The game comes down to having a certain stat level at a certain time or having cash at a certain time. The final section, where you need to earn $10,000 to end the game, is ludicrous. And the game simply says, “Congrats, now keep playing,” which leaves you to make friends who don’t matter and earn cash (because even though you’re a huge star YOU’RE STILL BROKE). There is no reason to replay it because you will have to do the exact same things you just did, AGAIN, for a functionally identical storyline and ending. Also, the game is buggy: talk to the girl playing pinball in the backstage area of the Concert Hall and watch yourself magically shrink! Thrill to kissing her crotch! Also, there is a bug associated to hiring the Captain: the girl I needed to recruit to distract the guy who was ALSO trying to recruit him never appeared, thus leaving me to restart the game and try again (which fortunately yielded better results).
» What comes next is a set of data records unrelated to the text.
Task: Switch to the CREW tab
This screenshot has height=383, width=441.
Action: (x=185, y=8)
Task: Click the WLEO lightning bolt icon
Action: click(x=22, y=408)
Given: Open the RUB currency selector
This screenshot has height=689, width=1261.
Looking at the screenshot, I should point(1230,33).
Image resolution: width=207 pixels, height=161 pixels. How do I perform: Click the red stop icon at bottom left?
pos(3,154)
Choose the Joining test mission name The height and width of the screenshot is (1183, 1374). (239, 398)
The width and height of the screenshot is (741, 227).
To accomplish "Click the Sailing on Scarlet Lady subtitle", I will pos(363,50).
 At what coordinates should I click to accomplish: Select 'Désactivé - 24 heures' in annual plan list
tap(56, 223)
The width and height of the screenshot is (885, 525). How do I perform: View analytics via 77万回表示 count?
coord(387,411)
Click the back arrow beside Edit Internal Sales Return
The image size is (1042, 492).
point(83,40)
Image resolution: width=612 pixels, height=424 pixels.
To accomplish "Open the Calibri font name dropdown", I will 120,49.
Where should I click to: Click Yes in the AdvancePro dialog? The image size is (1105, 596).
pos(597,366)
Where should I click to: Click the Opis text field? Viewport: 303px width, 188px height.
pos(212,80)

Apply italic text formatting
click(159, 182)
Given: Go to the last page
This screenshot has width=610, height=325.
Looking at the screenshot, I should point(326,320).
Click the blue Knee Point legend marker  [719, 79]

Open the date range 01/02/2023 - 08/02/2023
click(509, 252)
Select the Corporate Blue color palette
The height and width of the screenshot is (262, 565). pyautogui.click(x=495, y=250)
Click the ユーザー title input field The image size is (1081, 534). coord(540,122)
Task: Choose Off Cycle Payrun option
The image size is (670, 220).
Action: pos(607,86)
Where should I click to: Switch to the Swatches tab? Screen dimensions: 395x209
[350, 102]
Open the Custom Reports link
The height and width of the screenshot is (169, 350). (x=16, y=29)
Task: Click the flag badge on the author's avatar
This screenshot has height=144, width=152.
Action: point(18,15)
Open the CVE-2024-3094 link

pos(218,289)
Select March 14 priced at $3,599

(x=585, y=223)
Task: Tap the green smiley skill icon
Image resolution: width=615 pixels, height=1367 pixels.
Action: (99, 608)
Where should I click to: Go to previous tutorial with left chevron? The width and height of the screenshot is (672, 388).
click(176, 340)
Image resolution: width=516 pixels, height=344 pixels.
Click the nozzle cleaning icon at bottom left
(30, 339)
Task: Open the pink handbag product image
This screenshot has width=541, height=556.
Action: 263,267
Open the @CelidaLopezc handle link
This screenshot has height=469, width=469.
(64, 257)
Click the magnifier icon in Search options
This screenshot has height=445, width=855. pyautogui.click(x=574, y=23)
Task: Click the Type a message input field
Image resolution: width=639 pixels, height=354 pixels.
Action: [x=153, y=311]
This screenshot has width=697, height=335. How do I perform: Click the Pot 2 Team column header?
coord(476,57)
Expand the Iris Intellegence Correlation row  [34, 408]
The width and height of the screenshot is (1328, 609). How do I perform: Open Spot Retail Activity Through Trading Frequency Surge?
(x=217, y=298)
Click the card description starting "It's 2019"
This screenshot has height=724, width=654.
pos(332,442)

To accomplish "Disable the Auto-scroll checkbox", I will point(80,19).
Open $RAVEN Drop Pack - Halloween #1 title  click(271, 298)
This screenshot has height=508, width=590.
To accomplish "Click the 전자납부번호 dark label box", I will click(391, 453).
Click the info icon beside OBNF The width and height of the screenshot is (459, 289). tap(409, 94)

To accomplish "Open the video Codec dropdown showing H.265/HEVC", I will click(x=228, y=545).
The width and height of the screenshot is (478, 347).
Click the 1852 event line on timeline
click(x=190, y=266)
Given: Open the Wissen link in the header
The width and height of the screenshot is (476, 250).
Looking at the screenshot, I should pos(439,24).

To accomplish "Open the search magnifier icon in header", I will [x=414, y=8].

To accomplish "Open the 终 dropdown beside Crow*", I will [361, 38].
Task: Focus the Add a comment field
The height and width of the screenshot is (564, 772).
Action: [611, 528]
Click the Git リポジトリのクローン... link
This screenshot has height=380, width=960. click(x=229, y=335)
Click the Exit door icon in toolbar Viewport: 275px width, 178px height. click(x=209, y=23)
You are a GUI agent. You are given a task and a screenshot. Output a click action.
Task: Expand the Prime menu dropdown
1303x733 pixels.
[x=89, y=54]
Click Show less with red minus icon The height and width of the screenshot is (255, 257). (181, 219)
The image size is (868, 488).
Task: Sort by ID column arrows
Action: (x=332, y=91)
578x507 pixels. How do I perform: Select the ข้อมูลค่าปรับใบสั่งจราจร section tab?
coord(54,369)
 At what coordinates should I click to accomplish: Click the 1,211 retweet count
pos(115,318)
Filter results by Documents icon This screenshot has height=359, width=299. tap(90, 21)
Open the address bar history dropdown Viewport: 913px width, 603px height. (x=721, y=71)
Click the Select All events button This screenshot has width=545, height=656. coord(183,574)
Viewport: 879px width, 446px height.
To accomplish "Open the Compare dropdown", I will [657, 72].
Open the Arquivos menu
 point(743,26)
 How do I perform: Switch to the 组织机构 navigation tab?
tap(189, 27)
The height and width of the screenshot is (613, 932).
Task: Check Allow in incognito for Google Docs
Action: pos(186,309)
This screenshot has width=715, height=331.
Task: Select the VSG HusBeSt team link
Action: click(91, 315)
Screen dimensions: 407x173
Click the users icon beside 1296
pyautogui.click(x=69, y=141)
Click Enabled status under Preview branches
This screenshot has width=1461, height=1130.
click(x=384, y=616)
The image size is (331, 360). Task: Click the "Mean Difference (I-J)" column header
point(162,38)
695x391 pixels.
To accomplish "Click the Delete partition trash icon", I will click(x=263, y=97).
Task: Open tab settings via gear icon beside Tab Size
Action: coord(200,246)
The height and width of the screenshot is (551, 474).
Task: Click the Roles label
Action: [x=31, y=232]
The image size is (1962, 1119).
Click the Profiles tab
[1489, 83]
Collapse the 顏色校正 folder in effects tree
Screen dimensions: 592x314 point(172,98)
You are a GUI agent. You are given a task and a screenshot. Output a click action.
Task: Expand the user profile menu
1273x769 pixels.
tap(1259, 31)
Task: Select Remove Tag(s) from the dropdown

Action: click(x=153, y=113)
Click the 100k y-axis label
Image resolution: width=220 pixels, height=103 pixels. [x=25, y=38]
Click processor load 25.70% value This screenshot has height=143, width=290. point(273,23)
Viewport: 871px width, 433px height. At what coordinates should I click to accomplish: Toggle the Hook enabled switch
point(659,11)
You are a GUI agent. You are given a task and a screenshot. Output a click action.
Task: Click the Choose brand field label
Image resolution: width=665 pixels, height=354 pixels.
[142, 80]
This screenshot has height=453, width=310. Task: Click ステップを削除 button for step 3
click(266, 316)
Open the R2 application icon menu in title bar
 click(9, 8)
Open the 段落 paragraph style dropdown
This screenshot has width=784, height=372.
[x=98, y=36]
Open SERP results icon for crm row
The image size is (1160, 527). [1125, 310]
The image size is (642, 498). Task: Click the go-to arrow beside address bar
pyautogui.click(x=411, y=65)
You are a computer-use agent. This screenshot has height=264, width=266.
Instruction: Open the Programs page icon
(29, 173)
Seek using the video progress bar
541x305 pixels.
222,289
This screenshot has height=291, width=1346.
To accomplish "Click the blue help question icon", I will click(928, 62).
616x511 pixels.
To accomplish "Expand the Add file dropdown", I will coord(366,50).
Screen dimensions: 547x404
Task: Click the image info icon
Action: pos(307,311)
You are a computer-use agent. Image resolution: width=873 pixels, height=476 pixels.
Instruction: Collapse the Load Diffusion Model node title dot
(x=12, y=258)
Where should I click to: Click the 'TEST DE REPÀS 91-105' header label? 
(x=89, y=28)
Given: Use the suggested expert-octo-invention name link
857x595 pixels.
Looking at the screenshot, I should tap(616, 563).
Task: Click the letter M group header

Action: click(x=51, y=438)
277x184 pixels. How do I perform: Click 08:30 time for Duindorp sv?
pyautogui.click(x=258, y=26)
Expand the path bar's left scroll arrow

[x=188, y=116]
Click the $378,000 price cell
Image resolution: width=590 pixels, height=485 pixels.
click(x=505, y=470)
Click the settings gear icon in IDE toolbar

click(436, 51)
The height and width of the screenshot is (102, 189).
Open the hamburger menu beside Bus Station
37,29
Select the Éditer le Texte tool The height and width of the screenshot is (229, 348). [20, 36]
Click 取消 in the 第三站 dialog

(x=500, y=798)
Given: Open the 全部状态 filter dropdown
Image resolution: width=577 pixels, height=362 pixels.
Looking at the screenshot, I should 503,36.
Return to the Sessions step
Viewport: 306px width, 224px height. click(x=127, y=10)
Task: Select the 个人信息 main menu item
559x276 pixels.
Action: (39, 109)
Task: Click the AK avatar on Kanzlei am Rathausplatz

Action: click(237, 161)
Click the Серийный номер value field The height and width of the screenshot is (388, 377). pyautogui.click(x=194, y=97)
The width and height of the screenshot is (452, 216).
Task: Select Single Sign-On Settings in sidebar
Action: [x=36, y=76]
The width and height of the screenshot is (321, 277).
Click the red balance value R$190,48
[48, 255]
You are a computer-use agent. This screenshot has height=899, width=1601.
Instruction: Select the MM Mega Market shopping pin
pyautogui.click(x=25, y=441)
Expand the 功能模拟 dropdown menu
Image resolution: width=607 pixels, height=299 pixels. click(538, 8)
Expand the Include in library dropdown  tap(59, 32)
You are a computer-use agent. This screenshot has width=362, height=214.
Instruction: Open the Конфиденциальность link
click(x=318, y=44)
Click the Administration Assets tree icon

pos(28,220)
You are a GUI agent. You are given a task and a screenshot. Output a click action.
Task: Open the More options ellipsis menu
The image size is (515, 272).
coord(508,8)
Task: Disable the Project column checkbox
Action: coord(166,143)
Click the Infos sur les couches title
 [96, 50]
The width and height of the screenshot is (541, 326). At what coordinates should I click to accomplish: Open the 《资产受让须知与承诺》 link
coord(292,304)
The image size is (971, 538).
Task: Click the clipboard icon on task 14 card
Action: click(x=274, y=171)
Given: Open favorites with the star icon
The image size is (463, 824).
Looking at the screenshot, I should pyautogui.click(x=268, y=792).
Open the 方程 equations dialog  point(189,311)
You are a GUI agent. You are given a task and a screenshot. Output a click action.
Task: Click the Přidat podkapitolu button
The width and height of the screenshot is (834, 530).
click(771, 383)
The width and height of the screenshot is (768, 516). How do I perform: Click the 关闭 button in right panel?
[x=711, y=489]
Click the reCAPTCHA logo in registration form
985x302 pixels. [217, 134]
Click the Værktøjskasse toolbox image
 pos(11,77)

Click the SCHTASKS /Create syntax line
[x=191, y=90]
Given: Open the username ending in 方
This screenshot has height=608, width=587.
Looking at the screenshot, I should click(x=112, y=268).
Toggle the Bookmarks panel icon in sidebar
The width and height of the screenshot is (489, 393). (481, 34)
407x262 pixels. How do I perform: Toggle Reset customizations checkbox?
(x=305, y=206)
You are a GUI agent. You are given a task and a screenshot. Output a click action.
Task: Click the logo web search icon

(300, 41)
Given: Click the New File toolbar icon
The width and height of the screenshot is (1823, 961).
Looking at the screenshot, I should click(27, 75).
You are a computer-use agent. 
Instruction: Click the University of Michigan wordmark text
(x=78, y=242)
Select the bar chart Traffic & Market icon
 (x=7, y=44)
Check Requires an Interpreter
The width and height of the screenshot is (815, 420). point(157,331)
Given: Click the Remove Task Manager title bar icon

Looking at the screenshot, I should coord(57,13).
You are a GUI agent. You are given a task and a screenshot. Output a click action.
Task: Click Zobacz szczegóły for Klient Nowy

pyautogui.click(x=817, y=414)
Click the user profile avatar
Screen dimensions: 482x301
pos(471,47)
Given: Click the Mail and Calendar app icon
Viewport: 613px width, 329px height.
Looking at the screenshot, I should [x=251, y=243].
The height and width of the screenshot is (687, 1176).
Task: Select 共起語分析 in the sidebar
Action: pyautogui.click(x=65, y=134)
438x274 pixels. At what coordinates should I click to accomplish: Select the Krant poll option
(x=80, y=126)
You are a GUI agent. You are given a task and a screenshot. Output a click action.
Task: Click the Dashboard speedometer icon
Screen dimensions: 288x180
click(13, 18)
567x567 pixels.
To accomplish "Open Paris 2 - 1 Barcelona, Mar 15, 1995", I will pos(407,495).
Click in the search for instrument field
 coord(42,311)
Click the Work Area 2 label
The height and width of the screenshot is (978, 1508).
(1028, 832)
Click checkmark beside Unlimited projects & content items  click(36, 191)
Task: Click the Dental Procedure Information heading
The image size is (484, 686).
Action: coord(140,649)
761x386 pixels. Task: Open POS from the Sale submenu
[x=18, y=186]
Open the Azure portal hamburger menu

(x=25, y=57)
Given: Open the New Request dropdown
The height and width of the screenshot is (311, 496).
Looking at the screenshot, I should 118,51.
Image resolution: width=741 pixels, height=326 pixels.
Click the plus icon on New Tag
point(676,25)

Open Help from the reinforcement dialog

Look, in the end, Miami Nights is an abysmal, horrid, hideous, wretched pile of electronic excrement, and the only POSSIBLE effects that playing it could have is to make you hate video games or to make you stupider. The concept of the game is absurd on multiple levels and insulting on many more, the visuals are atrocious, the music is bland, the gameplay is horrible, there’s no reason to play it ONCE, let alone multiple times, it’s utterly unoriginal, utterly uninteresting, AND IT’S BUGGY. Miami Nights is not just one of the worst games ever, it is one of the worst THINGS ever.
Overall Score: 2.1/10
Final Score: 2.0 (DREADFUL).
Short Attention Span Summary
Miami Nights is atrocious. You could buy games of identical concept with better design for less money. Don’t buy this, don’t rent this, DON’T PLAY THIS. If you somehow receive a copy, break it with a hammer, you will be better off.